Reflection of volunteer benefit

We are a team of open minded individuals who are open to new ideas and we welcome your formulation and involvement into new projects. In the process, you will meet and make new friends, understand and learn about the interesting culture, the people and economic policies this freshly growing nation of Uganda. Last but not least, Uganda is a place for tourism, adventure and travel. In Jinja where we are based, it’s a town known to be and nick named the adventure capital of Eastern Africa.

We are building lasting relationships between people from different nations, back grounds and race and regard to contributing to positive diversity of culture with a shared passion and a common vision of making change. For those who meet through our programs, we give a way to stay in touch, For those who want to become part of this exciting community, we give a way to get involved.


Volunteering conditions

Working in a developing country requires that you are willing to adapt to a new culture. The living and working conditions that you are used to at home may not be duplicated in your host institution and country.

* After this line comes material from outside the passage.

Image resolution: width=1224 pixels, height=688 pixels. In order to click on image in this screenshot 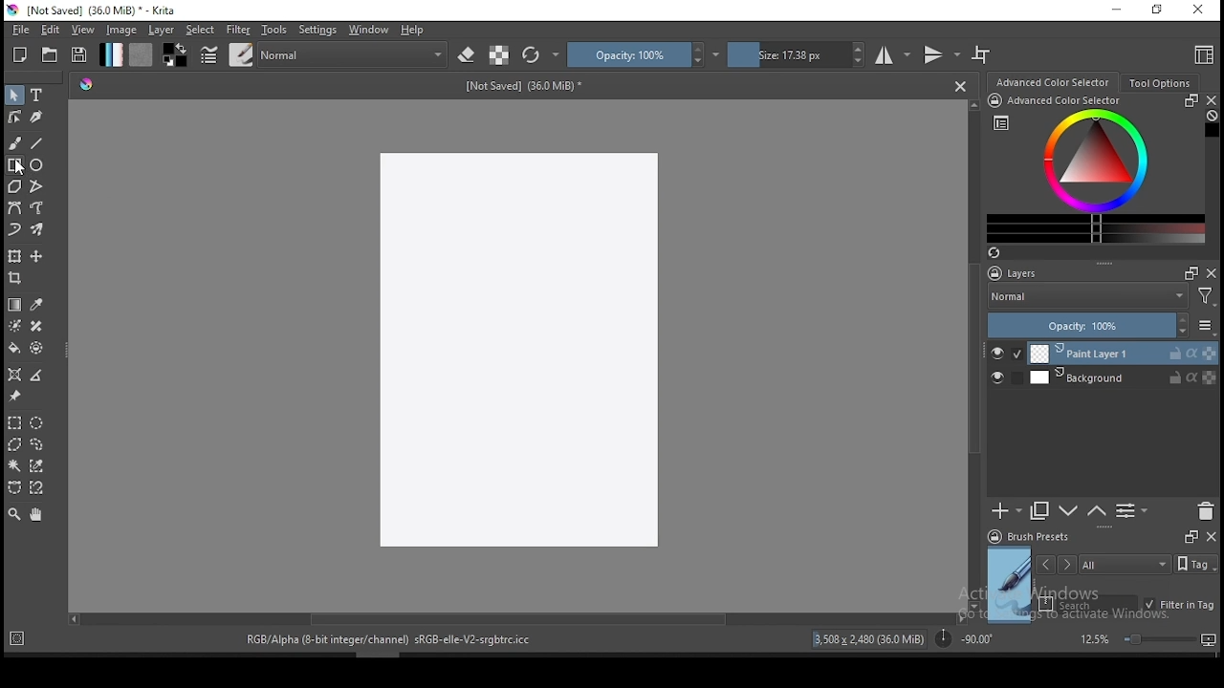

At the BMCM volunteer's home, we will ensure that housing meets minimum conditions of comfort, electricity, indoor plumbing, adequate furnishings and kitchen equipment, but these may not be up to familiar standards. Similarly, you must be comfortable with unfamiliar food, social conventions, and physical environments. Health services will be available, but might not be up to standards to which you are accustomed.

 Tourism, adventure and travel

Of coarse you will need to travel, Uganda and east Africa at large is a place well known for having several tourist attractions with national parks, camping sites, beautiful traditional towns and not to forget, the culture of Ugandans is very interesting due to there friendliness and welcoming attitudes.

 Jinja town where the organization is based is common site for tourist from all over the world and base for almost all east African tourist companies with overland trucks. This is attributed to the tremendous lake and river sites that most expedition activities are common with. Key attractions include the source of the Nile, falls and rapids along the Nile for rafting. Jinja is a route center to the rest of the great lakes region.


Typical Day at BMCM Home Center

Posted on September 2, 2014 at 10:35 AM Comments comments (0)

Every morning “Run-away/ Street” children walk through the wooden door of our rather tiny and ragged “Home center” eager to receive a warm breakfast, the ability to bathe and wash their clothes as well as the love and attention that they receive from the volunteering staff.

Following their breakfast, the children begin their lessons and counseling directed by Ugandan volunteers.

After their studies, they are fed a hot lunch and afterwards their day is concluded with group activities such as physical education or arts and crafts.

As Bulera Millennium Child Ministries welcomes and serves these children, we also meet regularly, one-on-one, to assess their current and home situation. With the help of these wonderful volunteers, we are able to trace and visit their homes. It is our goal to return the children to their home if seen fit or rehabilitate them into our home. Working along-side the willing families or foster families, Bulera Millennium Child Ministries provides school fees, supports the family where necessary and ensures that the child is safe at the Children’s Home center or both family and child are happy and safe together. If we are unable to resettle them home, we then look to partner with well-wishers to provide long-term stability.

Our desire is to empower these children while giving them education and allowing them to be positive contributing members of their community.